Days Sales Outstanding | Push Digits Chartered Accountants

## Days Sales Outstanding

### Days Sales Outstanding (DSO)

The days’ sales outstanding or days’ sales in accounts receivable is a ratio that basically tells you about the average number of days a company takes to collect its accounts receivable during a specific accounting period. In other words, it indicates how well an entity is collecting payments from its clients / customers. The days’ sales in accounts receivable or days’ sales outstanding can be calculated by using the following formula:

DSO Formula

Days’ Sales in Accounts Receivable = (Accounts Receivable/ Credit Sales) x Number of Days in the Period

In the aforementioned formula, the receivable is divided by the sales made on credit during a specific, and then multiplied by the number of days in that specific period. The result is the days sales average, which provides insight into how an entity generates cash flow.

Days’ sales in accounts receivable is an important component of the cash conversion cycle and is often referred to as average collection period.

As cash is highly important for a business with regards to managing its day to day operations, it is in a corporation’s best interest to collect cash from its customers to which it had earlier delivered goods/ services on credit.

Days’ sales in accounts receivable can be used to indicate the total value of sales a corporation has made during the course of a specific accounting period. This can also be used to indicate as to how quickly customers are paying, if the company is maintaining customer satisfaction, if credit is being provided to customers that are not creditworthy or if the corporation’s collections department is working well.

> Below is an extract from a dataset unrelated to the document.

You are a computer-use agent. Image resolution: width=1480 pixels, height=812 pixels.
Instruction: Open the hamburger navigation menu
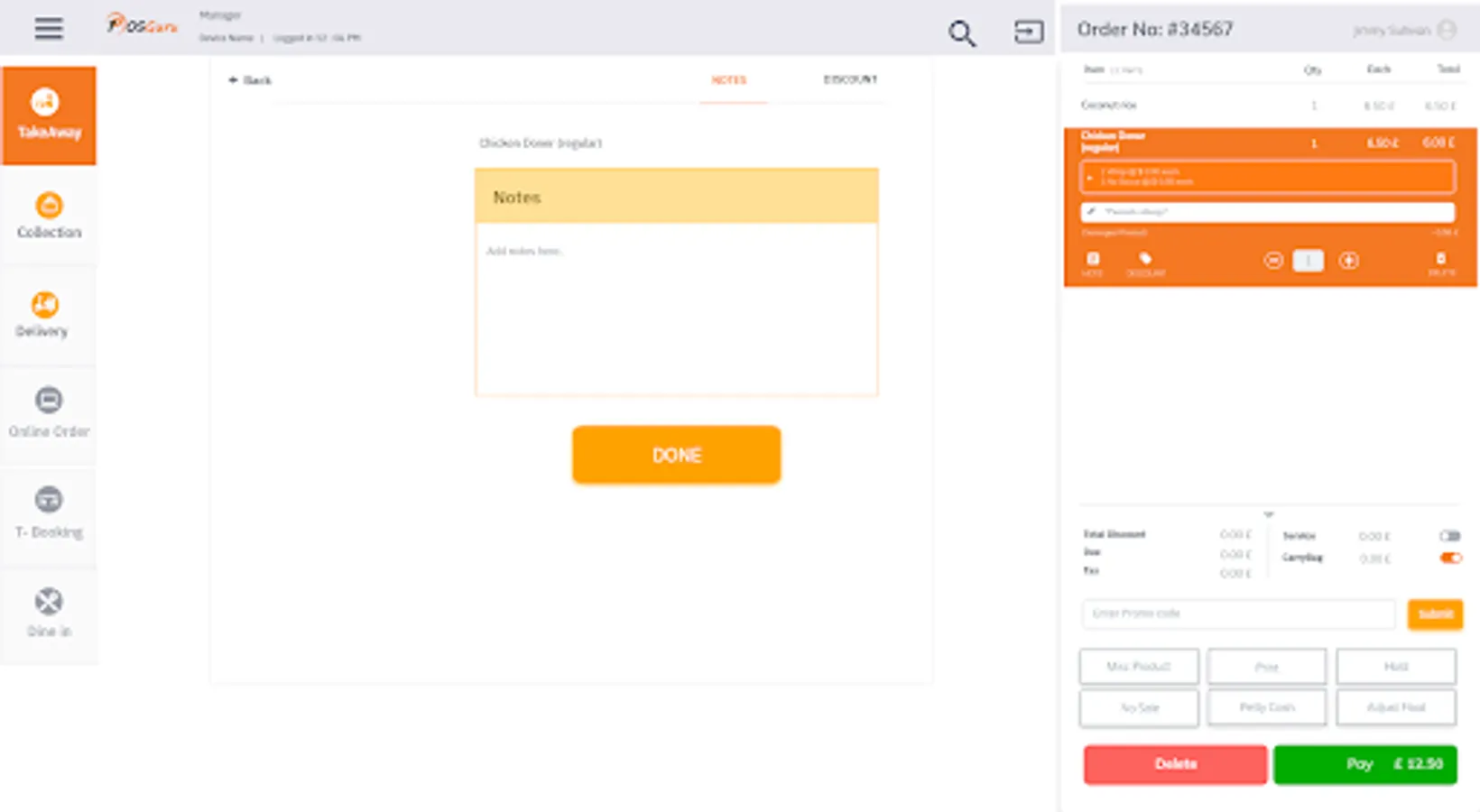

A high days’ sales in accounts receivable number shows that a corporation is providing goods/ services to customers on credit and it is taking longer for the company to collect cash from customers to which it has sold products/ services on credit. This may lead to the company facing cash flow problems due to the long time duration between the time sales are made on credit and the time the corporation receives payment from its customers. A low days’ sales in accounts receivable figure means that it takes fewer days for a company to collect cash from its credit customers. In effect, the ability to calculate the average number of days a company takes to collect payment from its credit customers can in some cases help a lot in providing meaningful information about the nature of the corporation’s cash flow.

Generally, a days’ sales in accounts receivable below 45 days is considered to be low. However, what qualifies as a high or low days’ sales outstanding may often vary depending on the nature, type and structure of the business as well as the industry in which it operates.